## Start GIVEN RECORDS

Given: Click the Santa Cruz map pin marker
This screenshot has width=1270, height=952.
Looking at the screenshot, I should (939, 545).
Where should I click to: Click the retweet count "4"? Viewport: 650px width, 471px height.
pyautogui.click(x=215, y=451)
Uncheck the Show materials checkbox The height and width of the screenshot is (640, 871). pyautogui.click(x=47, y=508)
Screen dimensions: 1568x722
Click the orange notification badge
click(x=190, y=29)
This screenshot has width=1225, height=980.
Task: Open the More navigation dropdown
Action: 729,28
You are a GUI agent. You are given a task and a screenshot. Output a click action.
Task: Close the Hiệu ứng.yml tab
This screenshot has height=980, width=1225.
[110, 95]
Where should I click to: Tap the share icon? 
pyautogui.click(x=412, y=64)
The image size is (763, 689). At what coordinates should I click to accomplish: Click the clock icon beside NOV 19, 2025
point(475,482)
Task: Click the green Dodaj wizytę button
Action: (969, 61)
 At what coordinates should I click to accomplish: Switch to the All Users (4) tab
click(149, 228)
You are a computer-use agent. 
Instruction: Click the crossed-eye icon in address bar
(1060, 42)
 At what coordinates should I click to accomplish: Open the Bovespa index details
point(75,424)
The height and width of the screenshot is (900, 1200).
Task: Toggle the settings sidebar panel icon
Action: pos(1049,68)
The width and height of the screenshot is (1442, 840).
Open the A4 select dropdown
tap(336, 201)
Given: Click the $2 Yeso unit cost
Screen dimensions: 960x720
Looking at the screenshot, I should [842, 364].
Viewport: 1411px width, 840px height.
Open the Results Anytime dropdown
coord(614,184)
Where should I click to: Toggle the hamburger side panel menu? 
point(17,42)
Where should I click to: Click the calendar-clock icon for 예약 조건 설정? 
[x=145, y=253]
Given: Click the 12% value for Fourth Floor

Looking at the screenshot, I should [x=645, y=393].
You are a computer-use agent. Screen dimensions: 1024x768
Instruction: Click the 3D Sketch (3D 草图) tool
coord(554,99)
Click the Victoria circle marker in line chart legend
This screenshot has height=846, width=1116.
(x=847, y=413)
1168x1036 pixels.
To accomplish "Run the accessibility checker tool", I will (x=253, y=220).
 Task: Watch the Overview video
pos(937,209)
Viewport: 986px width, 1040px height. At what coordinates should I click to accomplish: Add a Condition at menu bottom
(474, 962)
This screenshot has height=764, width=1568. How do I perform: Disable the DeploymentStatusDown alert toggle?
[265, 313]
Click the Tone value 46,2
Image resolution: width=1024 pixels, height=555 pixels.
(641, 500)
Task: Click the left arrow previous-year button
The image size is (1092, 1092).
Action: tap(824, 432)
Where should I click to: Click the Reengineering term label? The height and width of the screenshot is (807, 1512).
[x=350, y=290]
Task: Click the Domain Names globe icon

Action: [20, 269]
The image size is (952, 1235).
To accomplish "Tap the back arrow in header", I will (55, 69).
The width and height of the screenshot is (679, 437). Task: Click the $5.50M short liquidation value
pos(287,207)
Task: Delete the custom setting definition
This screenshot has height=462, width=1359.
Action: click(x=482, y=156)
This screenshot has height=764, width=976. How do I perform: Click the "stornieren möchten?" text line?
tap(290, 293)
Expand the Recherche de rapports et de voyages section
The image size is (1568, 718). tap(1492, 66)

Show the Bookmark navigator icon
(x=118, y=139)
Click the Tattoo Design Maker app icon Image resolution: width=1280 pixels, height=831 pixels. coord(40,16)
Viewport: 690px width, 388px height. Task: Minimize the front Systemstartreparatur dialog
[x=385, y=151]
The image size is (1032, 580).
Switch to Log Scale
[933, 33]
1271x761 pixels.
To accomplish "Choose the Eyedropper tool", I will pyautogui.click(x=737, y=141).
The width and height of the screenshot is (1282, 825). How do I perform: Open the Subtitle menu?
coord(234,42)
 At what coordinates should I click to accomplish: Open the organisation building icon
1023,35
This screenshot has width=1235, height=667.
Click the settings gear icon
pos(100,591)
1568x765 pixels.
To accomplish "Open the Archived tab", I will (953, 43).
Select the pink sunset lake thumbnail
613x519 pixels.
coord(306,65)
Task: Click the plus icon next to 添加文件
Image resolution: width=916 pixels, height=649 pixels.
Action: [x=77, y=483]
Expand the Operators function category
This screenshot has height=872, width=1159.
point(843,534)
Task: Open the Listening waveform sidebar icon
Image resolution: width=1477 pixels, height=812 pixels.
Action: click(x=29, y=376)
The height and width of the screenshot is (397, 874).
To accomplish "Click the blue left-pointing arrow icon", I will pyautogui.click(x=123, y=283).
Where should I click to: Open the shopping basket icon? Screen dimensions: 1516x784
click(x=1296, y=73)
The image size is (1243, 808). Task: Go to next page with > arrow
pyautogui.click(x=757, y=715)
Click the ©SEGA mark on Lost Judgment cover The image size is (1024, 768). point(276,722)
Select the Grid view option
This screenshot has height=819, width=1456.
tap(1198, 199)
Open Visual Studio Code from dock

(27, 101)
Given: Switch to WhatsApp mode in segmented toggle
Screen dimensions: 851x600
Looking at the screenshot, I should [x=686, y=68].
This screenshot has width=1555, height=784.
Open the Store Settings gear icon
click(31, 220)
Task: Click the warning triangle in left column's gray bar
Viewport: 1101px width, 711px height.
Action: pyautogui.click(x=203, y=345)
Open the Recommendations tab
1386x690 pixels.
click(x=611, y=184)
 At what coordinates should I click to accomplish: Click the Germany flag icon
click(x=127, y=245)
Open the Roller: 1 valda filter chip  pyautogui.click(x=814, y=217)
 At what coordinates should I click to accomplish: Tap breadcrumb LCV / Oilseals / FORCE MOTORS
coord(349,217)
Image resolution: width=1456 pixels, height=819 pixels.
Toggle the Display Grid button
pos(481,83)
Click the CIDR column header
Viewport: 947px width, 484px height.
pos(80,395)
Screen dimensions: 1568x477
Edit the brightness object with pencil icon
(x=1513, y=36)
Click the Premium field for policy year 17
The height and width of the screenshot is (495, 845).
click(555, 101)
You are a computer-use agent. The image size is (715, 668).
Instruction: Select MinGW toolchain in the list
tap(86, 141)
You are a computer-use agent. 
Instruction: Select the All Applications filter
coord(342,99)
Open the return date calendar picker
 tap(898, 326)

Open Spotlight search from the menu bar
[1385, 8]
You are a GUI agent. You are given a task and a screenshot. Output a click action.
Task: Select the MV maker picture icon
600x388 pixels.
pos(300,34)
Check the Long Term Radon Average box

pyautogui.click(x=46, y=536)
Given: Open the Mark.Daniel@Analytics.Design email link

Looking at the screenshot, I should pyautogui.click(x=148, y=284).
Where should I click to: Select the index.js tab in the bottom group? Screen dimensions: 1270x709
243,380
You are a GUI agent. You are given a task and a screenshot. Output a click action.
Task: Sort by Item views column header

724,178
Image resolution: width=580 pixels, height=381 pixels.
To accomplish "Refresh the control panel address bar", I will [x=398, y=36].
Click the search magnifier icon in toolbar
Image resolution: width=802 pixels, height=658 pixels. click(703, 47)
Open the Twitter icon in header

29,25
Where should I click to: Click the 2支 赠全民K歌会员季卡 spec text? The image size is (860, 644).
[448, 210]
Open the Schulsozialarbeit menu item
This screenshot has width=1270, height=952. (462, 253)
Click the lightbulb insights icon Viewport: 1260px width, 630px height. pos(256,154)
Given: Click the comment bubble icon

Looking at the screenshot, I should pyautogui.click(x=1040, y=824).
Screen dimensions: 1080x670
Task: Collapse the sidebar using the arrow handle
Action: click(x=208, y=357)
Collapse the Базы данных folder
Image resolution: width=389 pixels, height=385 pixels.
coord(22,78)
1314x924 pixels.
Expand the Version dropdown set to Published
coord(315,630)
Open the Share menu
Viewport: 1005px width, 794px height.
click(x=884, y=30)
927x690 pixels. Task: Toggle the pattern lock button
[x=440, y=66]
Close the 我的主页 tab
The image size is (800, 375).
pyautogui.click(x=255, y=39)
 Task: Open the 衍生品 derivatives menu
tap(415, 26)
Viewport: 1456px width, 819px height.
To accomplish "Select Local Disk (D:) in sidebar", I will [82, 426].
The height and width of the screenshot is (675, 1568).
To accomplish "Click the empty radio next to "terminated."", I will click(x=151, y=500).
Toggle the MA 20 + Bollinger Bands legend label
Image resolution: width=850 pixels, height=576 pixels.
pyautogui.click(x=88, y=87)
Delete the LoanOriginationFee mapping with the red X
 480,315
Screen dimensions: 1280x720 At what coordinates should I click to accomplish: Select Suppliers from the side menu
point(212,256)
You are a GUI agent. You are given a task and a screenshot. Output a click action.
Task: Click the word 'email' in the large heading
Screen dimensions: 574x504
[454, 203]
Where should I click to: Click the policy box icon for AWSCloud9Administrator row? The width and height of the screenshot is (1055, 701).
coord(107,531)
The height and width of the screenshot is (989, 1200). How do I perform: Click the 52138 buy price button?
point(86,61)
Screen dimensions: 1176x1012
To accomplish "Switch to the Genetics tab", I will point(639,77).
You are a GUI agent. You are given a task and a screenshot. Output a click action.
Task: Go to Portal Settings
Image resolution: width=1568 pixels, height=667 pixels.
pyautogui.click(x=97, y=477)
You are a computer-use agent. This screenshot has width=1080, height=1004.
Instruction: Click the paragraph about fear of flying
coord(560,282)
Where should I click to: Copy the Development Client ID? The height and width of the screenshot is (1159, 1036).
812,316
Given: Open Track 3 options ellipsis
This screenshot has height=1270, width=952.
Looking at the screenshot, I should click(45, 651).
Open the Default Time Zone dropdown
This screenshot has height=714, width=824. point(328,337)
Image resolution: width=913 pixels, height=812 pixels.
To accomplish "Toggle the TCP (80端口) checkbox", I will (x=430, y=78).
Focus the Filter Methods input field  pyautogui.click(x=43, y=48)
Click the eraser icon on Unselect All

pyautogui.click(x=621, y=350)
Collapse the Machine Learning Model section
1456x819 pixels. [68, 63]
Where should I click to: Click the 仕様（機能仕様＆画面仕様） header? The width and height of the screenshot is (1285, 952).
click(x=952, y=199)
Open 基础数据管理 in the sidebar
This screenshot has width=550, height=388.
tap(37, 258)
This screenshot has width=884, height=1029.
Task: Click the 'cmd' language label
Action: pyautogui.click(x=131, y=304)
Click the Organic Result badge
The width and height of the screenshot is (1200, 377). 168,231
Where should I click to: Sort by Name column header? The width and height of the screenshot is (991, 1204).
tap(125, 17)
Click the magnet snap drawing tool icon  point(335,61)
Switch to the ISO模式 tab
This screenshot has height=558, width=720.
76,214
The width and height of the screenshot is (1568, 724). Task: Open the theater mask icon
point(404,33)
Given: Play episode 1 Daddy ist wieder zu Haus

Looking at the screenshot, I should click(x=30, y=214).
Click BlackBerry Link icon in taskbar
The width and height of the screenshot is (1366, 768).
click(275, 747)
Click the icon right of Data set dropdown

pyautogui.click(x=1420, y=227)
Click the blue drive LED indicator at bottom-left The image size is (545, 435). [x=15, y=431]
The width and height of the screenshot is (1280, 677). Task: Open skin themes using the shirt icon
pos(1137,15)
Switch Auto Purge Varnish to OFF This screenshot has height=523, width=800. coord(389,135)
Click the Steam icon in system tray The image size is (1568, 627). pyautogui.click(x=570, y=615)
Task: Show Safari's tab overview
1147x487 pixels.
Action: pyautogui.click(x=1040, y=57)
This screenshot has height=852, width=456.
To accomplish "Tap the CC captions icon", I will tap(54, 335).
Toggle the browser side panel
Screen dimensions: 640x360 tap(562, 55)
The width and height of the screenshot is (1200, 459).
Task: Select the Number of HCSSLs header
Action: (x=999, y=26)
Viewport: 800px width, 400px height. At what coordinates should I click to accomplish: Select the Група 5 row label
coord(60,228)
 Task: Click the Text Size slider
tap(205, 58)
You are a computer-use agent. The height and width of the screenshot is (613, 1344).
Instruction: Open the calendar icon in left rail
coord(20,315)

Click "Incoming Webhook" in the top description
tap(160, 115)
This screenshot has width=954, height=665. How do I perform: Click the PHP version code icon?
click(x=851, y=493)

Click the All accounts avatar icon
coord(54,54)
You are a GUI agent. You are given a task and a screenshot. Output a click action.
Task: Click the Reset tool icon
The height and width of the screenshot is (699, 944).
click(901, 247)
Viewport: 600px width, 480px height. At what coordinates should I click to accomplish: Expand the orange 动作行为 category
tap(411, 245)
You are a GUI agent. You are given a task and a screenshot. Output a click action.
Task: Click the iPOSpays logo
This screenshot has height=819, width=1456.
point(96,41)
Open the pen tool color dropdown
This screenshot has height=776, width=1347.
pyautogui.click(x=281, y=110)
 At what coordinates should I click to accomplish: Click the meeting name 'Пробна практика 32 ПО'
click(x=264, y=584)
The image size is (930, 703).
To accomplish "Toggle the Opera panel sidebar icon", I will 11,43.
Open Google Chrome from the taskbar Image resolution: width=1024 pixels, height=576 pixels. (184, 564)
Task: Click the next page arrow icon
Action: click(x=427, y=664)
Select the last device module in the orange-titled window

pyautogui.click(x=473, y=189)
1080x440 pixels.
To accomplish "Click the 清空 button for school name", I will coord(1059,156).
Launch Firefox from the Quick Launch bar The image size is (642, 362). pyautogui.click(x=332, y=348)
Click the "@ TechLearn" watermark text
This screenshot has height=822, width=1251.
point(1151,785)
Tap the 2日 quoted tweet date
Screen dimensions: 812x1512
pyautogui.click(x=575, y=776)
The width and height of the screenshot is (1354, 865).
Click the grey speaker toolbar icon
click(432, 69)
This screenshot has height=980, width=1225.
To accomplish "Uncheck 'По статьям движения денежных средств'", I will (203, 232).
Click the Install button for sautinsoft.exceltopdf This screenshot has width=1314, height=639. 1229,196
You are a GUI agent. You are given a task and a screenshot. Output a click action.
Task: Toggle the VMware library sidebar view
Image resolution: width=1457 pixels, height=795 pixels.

## End GIVEN RECORDS

PROBLEM TO SOLVE:
Copy out the data verbatim, from its first line down to and including the line containing "coord(614,184)".

OUTPUT:
Given: Click the Santa Cruz map pin marker
This screenshot has width=1270, height=952.
Looking at the screenshot, I should (939, 545).
Where should I click to: Click the retweet count "4"? Viewport: 650px width, 471px height.
pyautogui.click(x=215, y=451)
Uncheck the Show materials checkbox The height and width of the screenshot is (640, 871). pyautogui.click(x=47, y=508)
Screen dimensions: 1568x722
Click the orange notification badge
click(x=190, y=29)
This screenshot has width=1225, height=980.
Task: Open the More navigation dropdown
Action: 729,28
You are a GUI agent. You are given a task and a screenshot. Output a click action.
Task: Close the Hiệu ứng.yml tab
This screenshot has height=980, width=1225.
[110, 95]
Where should I click to: Tap the share icon? 
pyautogui.click(x=412, y=64)
The image size is (763, 689). At what coordinates should I click to accomplish: Click the clock icon beside NOV 19, 2025
point(475,482)
Task: Click the green Dodaj wizytę button
Action: (969, 61)
 At what coordinates should I click to accomplish: Switch to the All Users (4) tab
click(149, 228)
You are a computer-use agent. 
Instruction: Click the crossed-eye icon in address bar
(1060, 42)
 At what coordinates should I click to accomplish: Open the Bovespa index details
point(75,424)
The height and width of the screenshot is (900, 1200).
Task: Toggle the settings sidebar panel icon
Action: pos(1049,68)
The width and height of the screenshot is (1442, 840).
Open the A4 select dropdown
tap(336, 201)
Given: Click the $2 Yeso unit cost
Screen dimensions: 960x720
Looking at the screenshot, I should [842, 364].
Viewport: 1411px width, 840px height.
Open the Results Anytime dropdown
coord(614,184)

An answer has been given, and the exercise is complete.